"Then why don't people die? Why aren't we sick?"
"Because we have sickened and recovered. We caught it on conception and recovered before birth. Proof? Why do you think that the countries which were known as the Hungry Lands are now well-fed, leisured, educated, advanced? Because the birth rate has fallen! Why has the birth rate fallen?" He paused, then very carefully said, "Because two out of three of all people who would have lived have died before birth, slain by Syndrome Plague. We are all carriers now, hosts to a new guest. And"—his voice dropped to a mock sinister whisper—"with such a stranger within our cells, at the heart of the intricate machinery of our lives, who knows what subtle changes have crept upon us unnoticed!"
His companion laughed. "Eat your breakfast. You belong on a horror program!"

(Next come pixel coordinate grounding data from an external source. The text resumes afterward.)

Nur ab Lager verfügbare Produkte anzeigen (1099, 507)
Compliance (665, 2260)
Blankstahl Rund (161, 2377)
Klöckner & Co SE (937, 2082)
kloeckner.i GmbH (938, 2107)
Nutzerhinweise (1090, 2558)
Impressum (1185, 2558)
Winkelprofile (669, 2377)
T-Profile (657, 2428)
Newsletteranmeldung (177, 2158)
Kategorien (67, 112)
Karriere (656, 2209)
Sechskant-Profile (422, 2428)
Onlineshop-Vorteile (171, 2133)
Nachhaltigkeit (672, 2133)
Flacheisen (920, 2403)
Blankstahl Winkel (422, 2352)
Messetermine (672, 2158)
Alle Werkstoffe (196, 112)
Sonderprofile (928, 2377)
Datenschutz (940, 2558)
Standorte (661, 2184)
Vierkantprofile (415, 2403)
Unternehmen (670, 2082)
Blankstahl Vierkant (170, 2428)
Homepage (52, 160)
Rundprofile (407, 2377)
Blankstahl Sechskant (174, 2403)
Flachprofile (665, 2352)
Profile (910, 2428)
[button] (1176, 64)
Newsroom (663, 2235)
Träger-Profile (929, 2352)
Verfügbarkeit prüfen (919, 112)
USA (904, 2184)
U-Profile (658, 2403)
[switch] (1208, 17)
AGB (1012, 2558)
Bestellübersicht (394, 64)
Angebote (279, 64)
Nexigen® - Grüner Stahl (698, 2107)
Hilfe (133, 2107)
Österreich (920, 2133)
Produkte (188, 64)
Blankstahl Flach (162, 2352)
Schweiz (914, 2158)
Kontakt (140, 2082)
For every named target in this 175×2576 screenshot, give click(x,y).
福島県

A police psychologist for the Federated States of The Americas was running through reports from the Bureau of Social Statistics. Suddenly he grunted, then a moment later said, "Uh-huh!"
"Uh-huh what?" asked his superior, who was reading a newspaper with his feet up on the desk.
"Remember the myth, of Syndrome Johnny?"
"Ghost of Syndrome Plague. Si, what of it?"
"Titaquahapahel, Peru, population nine hundred, sent in a claim that he turned up there and they almost caught him. Crime Statistics rerouted the report to Mass Phenomena, of course. Mass Phenomena blew a tube and sent their folder on Syndrome Johnny over here. Every report they ever had on him for ninety years back! A memo came with it." He handed the memo over.
The man behind the desk looked at it. It was a small graph and some mathematical symbols. "What is it?"